Still, successfully staving off the local extinction of the species from New Zealand’s mainland is far from guaranteed.
Research published last month in Australian journal Emu — Austral Ornithology analyses efforts at the Moeraki Peninsula, in North Otago, that have led to a seven-fold increase in the number of nests there over the past 40 years.
Lead author and Dunedin researcher Dr Chris Lalas used that success to conclude that rehabilitation was an effective management technique for the endangered species.
"This [research] is providing the background information to say ‘the system works’," Dr Lalas said.

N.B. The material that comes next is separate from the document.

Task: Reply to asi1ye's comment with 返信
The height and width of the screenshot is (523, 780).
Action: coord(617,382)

Yellow-eyed penguin nest numbers at Moeraki have increased at a long-term average of 5% a year since work began there in 1982.
Led initially by the late Janice Jones and her husband Bob, and latterly by Rosalie Goldsworthy and her team of volunteers, the proportion of nests rose from six nests of about 453 nests in the southeast South Island in total, to 43 of about 166 nests in total in 2021.

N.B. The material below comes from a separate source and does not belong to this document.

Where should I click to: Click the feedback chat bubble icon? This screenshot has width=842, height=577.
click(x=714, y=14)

"This long-term trend of increase has been interrupted by periods of decrease, including the recent decrease that may signal a permanent end to increases," Dr Lalas said.

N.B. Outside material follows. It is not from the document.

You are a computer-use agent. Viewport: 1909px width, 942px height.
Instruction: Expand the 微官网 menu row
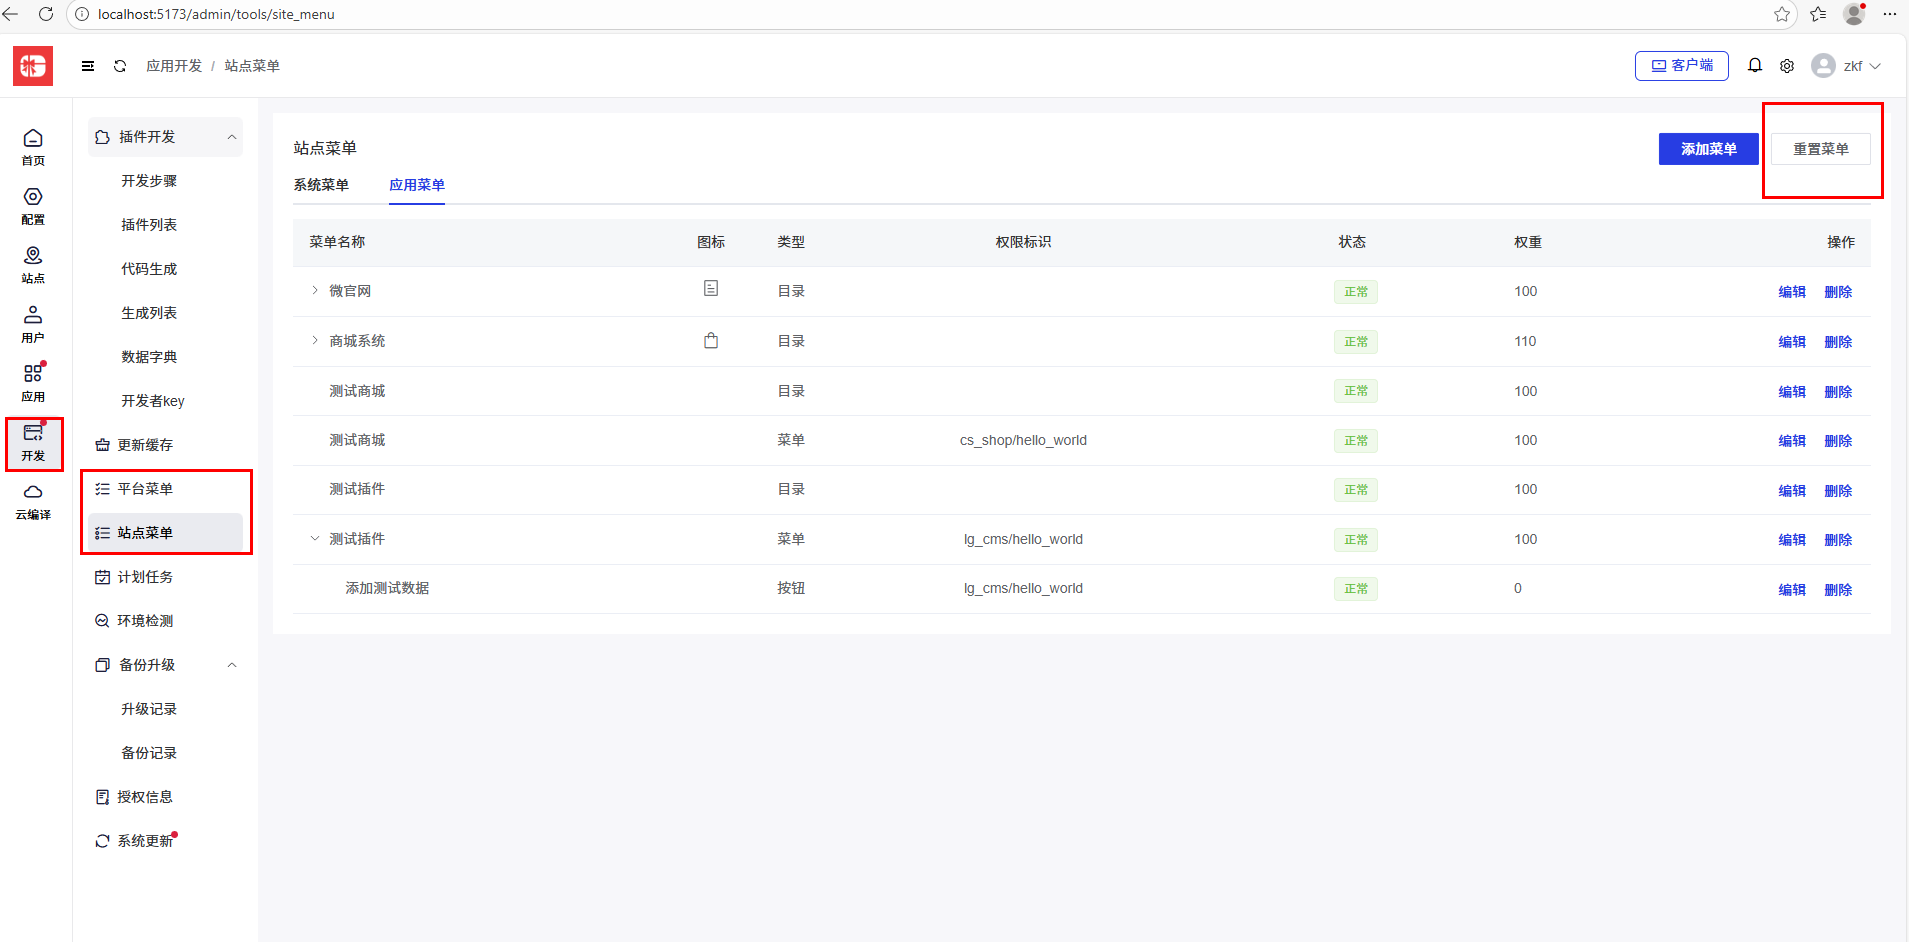(x=315, y=291)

"Success is not guaranteed.
"We are particularly apprehensive when facing an increasing prevalence of endemic diseases and the appearance of novel diseases.
"Also, we emphasise that the successful rehabilitation of compromised penguins is a highly skilled task that cannot be condensed into following a sequence of bullet points."
Modelling published in 2017 predicted the seabirds’ disappearance from the South Island by 2043.
Four management plans for the species, dating back to 1989, had been developed and implemented in an attempt to mitigate threats to the species, he said.
The first three plans disregarded rehabilitation.
The second plan referred to "penguin ranching" in an appendix.
The third plan said rehabilitation was useful in so far as treatment and rehabilitation of injured birds was "recognised as a means of sustaining public interest and support".
However, in the present plan, implemented in 2020, rehabilitation of the birds was recognised as essential to saving the South Island population.
Since 1986, Penguin Rescue’s work in Moeraki has included rehabilitation of all juvenile or adult birds that conservationists encounter locally with life-threatening injuries, emaciation or sickness.
At the time of writing, 590 birds had been treated and released from the group’s rehabilitation facility.
"We accounted for the effect of rehabilitation on nest numbers by subtracting the number of rehabilitated female breeders and their female descendants from the total number of female breeders.
"Without rehabilitation, nest numbers at Moeraki in 2021 probably would have remained similar to the initial six nests in 1982 instead of the seven-fold increase through four decades," Dr Lalas said.